Source document:
▼
Hello, hello, wasup? Yeah, okay, I'll skip on my regular format (pragraph by paragraph with my general thoughts at the end) because it really doesn't work all that well for a work like this, at least, the way that I use it, and just give my general opinions.

I will first complement you on your imagry and your use of purple prose to create a stunning picture in the minds of your readers. You really did do a great job on that front.

Okay, I'm done being nice.

I have no problem with swearing. I swear like a sailor myself (when not in the presence of athority figures), but here it does nothing for the piece. Every time a swear word is put into a sentence, either on its own, between words, or in the middle of a word, it creates a sort of pause that breaks up the flow of the words. This can be good, in the same way that perfectly smooth brushstrokes are not always a painter's goal, but where the goal is to create vivd images and feelings, swearwords can only serve to hurt the final product. There are and will always be exceptions, but this is not one.
▲
Work instructions: Transcribe the part of the critique that opens with the words "Hello, hello, wasup?" and closes with "my general opinions.".

Supplied data:
▼
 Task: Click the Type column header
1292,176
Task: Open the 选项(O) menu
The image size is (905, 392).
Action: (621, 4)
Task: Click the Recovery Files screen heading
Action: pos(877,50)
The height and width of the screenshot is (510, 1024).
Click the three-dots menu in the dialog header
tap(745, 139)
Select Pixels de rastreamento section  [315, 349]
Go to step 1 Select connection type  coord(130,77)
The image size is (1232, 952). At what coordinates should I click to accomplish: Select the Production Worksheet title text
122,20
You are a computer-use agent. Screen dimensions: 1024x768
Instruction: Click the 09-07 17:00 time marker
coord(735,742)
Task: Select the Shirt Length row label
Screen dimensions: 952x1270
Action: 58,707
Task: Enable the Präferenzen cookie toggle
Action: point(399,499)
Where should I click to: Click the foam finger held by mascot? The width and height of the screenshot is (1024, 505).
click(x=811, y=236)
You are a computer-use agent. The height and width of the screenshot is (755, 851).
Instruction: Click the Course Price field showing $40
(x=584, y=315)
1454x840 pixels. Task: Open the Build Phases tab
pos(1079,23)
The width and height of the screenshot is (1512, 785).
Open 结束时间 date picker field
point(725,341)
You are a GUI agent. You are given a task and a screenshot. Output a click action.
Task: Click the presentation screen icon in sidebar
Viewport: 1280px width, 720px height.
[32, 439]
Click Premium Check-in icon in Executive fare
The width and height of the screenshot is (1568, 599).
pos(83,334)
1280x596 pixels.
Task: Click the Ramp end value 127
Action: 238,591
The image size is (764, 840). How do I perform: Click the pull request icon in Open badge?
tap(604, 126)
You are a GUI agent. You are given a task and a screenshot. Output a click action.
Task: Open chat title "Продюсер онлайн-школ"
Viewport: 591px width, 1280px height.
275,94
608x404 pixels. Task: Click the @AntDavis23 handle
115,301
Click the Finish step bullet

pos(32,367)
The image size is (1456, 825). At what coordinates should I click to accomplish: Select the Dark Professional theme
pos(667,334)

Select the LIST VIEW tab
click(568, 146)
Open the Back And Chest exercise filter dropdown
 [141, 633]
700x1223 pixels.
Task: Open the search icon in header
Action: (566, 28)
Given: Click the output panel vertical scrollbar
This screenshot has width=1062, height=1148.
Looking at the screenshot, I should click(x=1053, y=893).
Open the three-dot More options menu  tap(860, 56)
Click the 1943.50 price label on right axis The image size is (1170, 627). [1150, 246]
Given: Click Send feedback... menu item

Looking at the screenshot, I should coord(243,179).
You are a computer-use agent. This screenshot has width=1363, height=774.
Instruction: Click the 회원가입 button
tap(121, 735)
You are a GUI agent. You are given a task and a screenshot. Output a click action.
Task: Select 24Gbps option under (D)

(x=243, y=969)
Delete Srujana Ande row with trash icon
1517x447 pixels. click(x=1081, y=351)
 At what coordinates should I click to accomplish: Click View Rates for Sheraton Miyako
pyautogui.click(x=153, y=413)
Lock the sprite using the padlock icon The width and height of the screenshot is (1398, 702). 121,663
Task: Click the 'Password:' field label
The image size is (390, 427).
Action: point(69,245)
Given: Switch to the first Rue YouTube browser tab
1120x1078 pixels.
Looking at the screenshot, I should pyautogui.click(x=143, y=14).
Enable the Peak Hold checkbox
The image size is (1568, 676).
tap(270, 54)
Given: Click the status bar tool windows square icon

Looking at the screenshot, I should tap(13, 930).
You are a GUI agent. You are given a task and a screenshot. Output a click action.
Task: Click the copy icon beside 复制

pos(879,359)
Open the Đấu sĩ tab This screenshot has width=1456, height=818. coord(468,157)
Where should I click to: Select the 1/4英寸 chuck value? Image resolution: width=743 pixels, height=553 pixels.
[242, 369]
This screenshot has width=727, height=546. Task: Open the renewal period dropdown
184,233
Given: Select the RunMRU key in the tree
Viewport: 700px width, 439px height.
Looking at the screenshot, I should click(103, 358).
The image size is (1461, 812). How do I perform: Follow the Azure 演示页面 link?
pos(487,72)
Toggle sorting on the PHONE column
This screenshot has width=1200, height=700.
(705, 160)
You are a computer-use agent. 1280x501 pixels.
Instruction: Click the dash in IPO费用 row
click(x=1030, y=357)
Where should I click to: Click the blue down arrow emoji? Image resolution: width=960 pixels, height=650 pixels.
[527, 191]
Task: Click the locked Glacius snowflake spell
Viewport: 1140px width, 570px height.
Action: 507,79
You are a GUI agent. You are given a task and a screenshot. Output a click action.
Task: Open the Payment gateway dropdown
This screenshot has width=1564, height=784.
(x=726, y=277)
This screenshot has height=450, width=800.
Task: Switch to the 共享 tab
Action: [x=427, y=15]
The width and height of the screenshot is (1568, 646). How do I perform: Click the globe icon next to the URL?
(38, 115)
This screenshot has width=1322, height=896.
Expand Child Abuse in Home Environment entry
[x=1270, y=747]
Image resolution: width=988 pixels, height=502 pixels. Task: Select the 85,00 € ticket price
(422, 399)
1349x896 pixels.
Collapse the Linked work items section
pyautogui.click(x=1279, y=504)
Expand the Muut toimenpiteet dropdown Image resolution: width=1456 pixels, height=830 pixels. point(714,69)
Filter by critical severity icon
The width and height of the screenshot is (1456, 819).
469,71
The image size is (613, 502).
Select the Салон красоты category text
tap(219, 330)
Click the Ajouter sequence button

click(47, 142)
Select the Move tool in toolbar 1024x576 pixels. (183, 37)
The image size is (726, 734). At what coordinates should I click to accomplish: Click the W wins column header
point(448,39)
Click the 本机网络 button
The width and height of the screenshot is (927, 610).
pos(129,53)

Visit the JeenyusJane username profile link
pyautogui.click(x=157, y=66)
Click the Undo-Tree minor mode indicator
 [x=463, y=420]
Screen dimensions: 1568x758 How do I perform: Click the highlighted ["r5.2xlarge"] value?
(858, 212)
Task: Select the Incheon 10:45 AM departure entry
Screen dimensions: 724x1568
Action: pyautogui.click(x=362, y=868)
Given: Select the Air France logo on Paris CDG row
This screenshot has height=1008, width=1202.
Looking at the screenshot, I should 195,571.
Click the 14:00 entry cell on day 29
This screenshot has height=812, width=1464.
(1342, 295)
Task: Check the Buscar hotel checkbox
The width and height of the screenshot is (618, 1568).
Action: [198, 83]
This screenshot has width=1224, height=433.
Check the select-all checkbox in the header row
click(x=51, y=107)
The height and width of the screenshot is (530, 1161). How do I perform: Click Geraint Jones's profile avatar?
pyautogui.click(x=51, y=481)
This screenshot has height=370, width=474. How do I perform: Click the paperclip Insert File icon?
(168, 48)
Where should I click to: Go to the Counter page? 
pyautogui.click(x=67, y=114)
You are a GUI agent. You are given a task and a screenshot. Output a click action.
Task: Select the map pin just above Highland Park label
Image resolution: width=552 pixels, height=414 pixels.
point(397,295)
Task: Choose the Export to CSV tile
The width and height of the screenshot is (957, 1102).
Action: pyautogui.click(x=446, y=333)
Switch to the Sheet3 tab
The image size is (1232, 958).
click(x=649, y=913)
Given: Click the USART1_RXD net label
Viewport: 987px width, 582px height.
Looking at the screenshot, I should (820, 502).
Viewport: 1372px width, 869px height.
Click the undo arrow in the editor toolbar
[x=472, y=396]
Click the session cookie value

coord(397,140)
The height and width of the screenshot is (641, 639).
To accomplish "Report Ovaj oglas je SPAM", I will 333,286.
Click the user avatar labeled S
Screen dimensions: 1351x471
▲
Result for this exercise:
Hello, hello, wasup? Yeah, okay, I'll skip on my regular format (pragraph by paragraph with my general thoughts at the end) because it really doesn't work all that well for a work like this, at least, the way that I use it, and just give my general opinions.